▶ [Problem] The answer must consist solely of the lines from the line with "Given: Click the 4/7 fraction label" to the end of the data below, transcribed exactly and with no pictures.

--- Data for the task ---

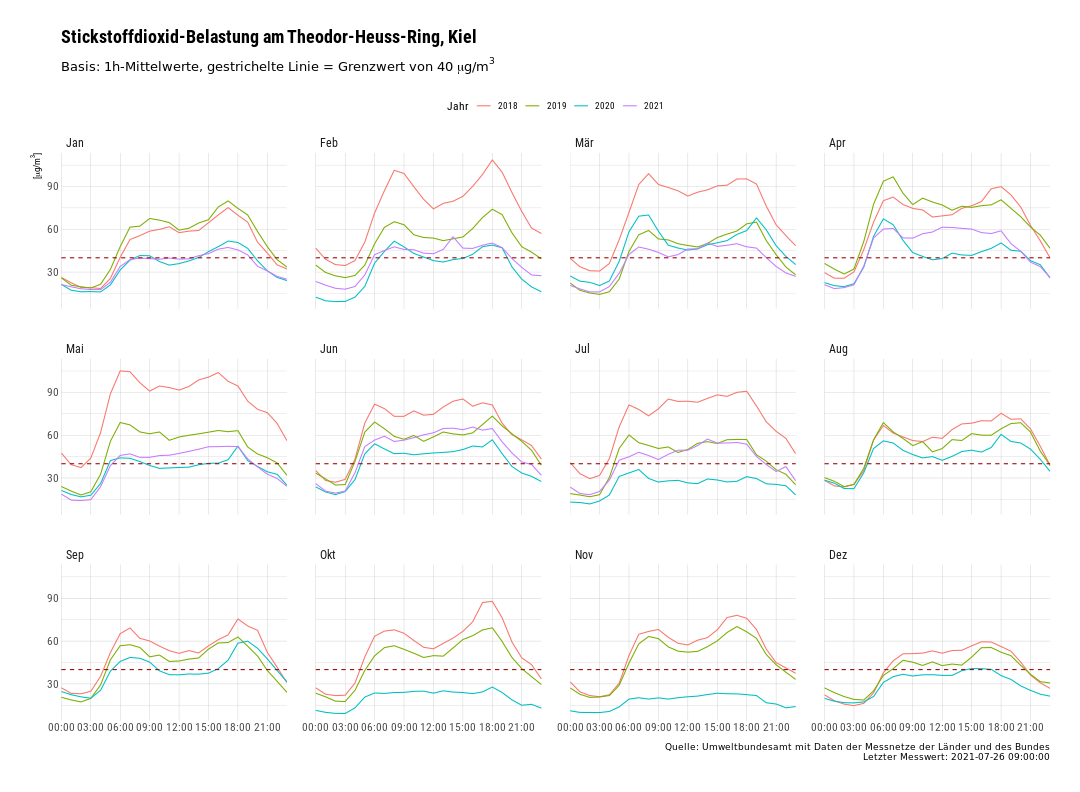The width and height of the screenshot is (1080, 792).
Task: Select the 'Mär' facet label
Action: click(x=584, y=144)
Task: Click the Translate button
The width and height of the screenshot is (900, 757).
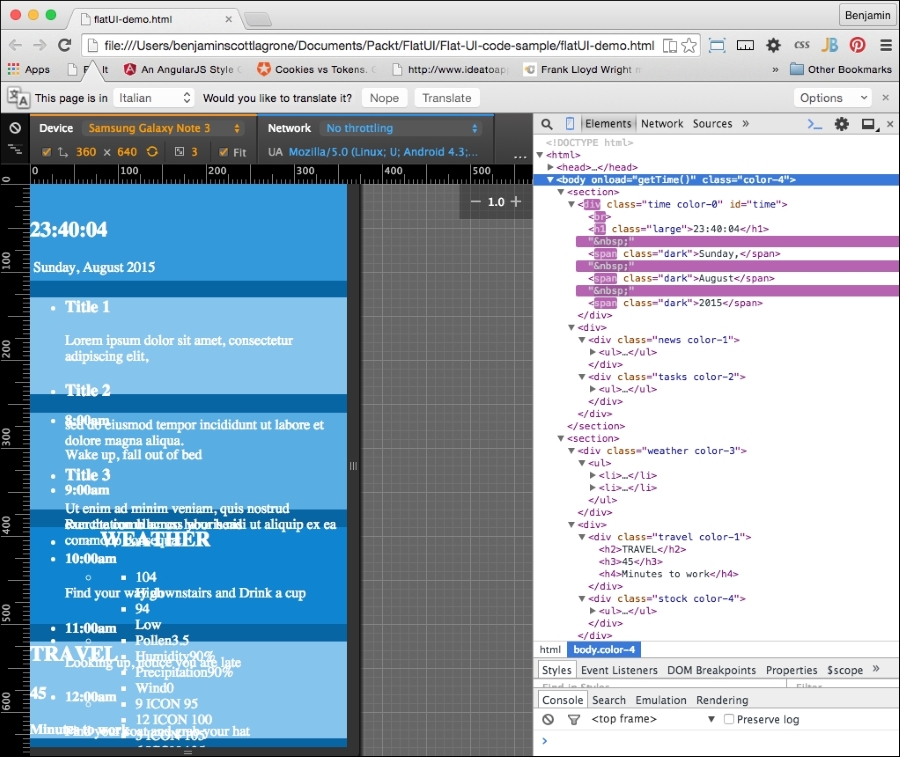Action: [446, 98]
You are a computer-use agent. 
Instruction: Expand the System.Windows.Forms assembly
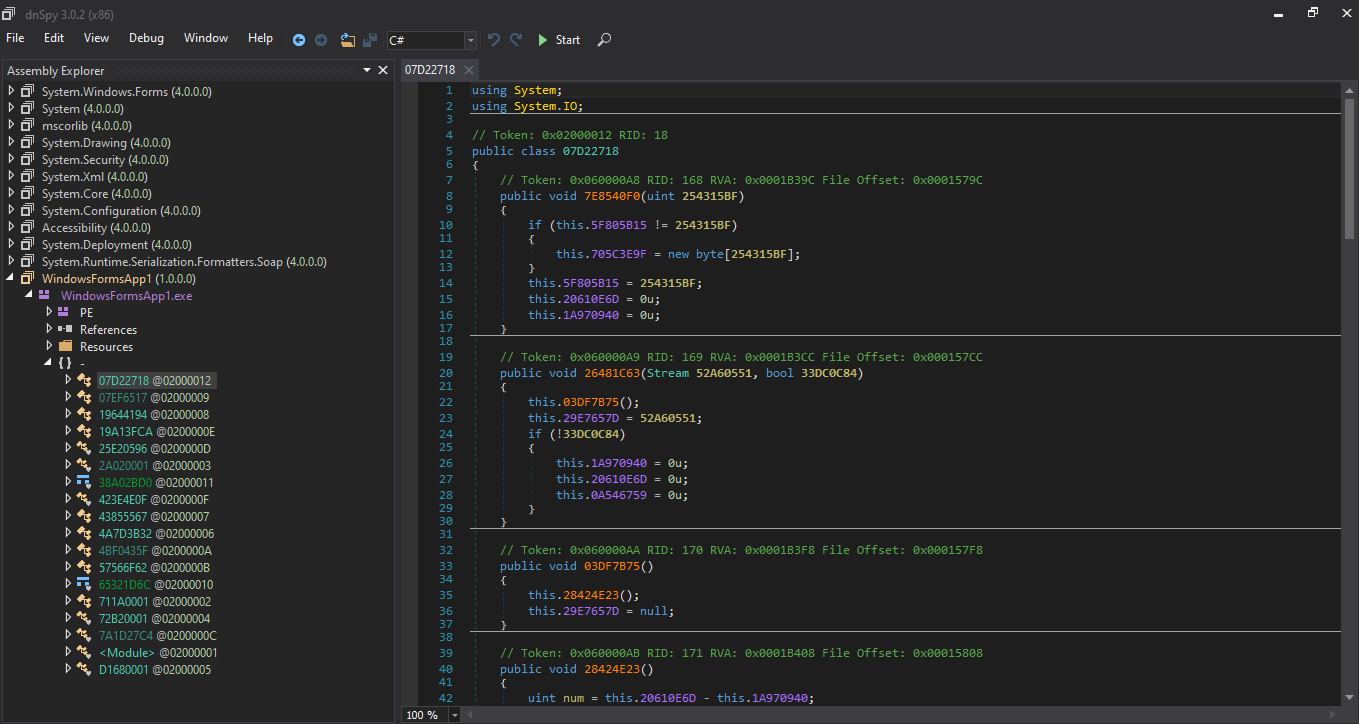(x=12, y=91)
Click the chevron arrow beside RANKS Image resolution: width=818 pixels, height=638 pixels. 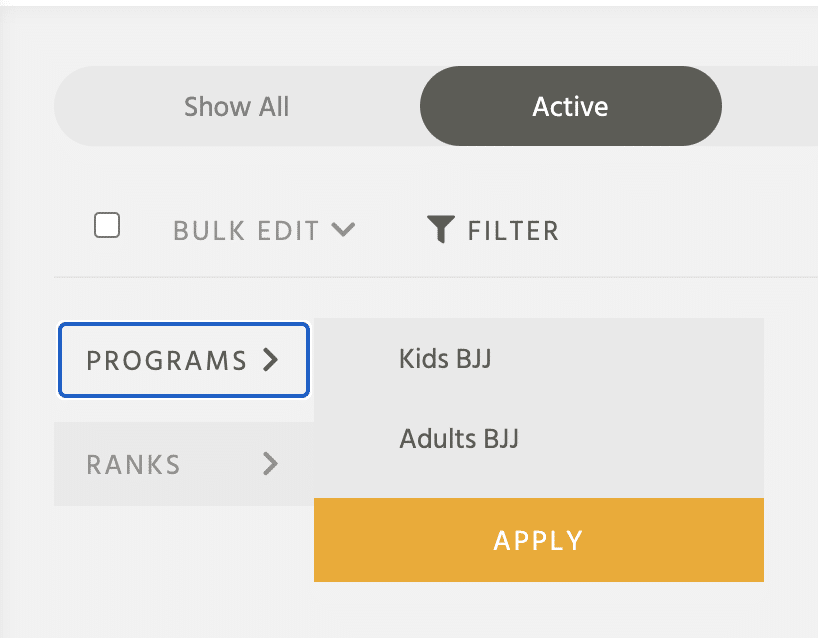(270, 464)
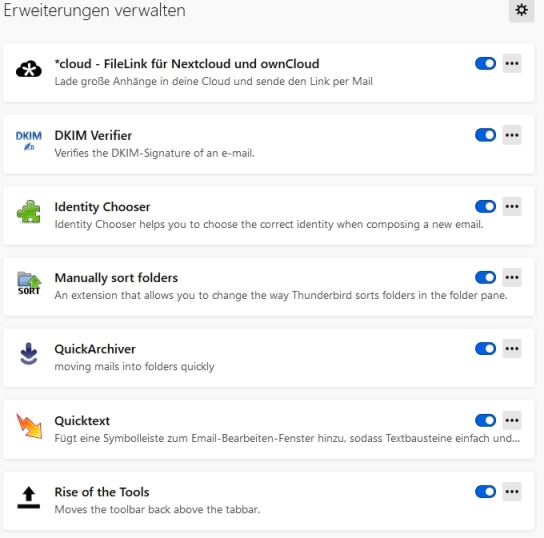Image resolution: width=544 pixels, height=538 pixels.
Task: Open details for Manually sort folders title
Action: tap(116, 278)
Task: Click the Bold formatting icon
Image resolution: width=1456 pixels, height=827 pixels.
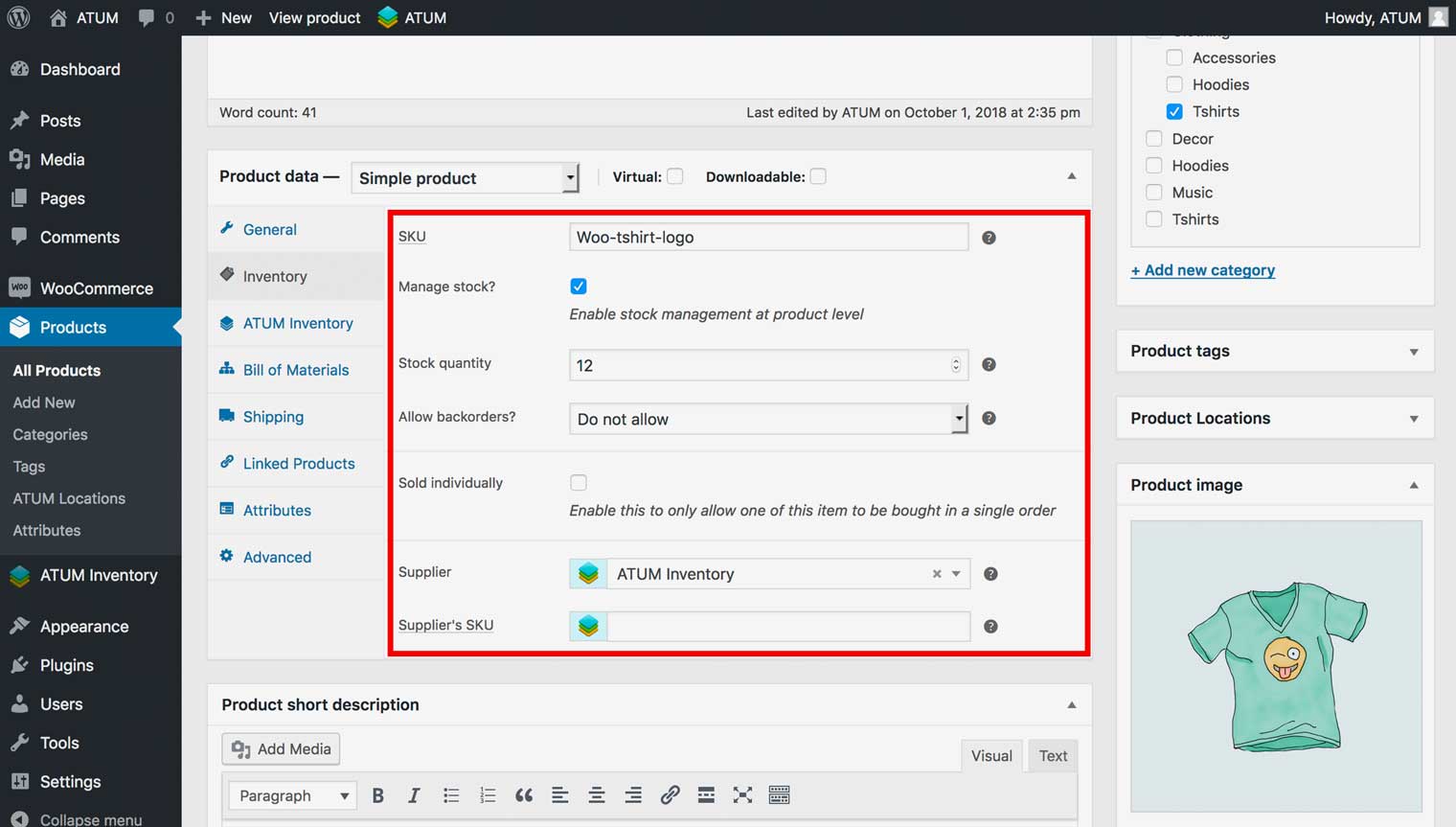Action: point(378,795)
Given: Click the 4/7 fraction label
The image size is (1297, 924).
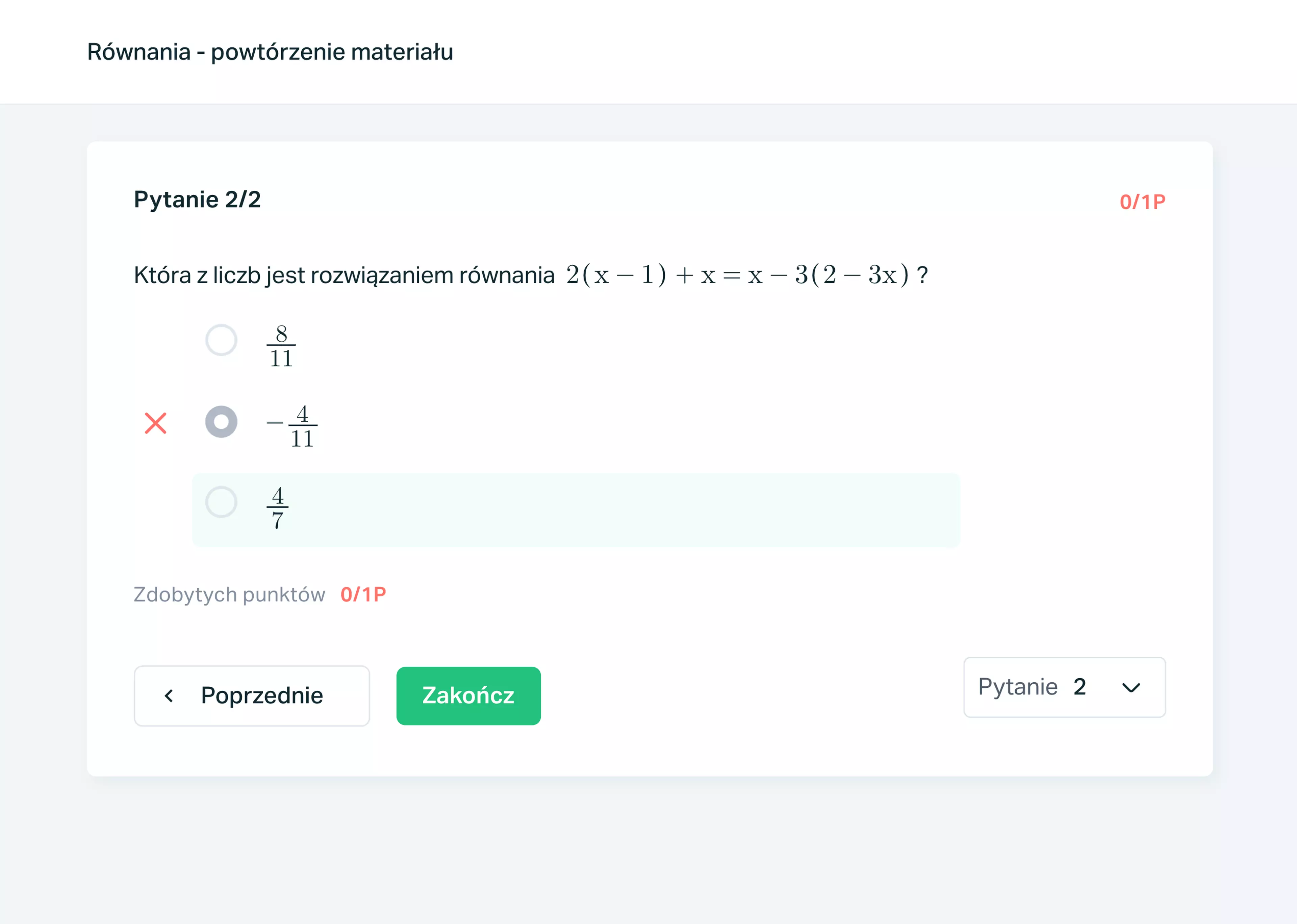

---

▶ [Response to the exercise]
Given: Click the 4/7 fraction label
The image size is (1297, 924).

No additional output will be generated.